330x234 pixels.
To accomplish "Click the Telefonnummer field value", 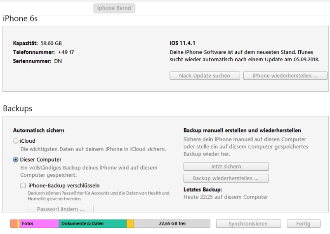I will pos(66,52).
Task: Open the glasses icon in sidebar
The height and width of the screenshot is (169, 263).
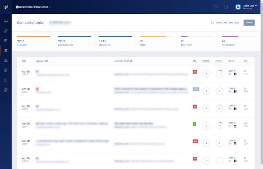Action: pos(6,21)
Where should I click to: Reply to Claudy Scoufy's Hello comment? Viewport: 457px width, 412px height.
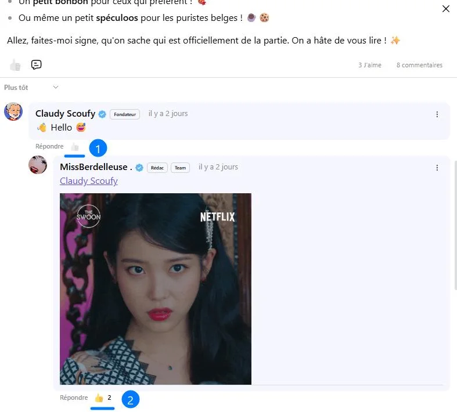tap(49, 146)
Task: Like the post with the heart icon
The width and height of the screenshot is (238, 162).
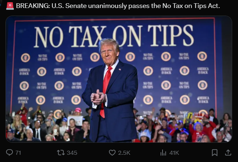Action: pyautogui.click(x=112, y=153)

**WORK TO COMPLETE:**
Please give again only the lines from the one containing "The width and" through the last line of the entries above, exactly as they stand and without pictures.

**ANSWER SPACE:**
The width and height of the screenshot is (238, 162).
Action: pyautogui.click(x=112, y=153)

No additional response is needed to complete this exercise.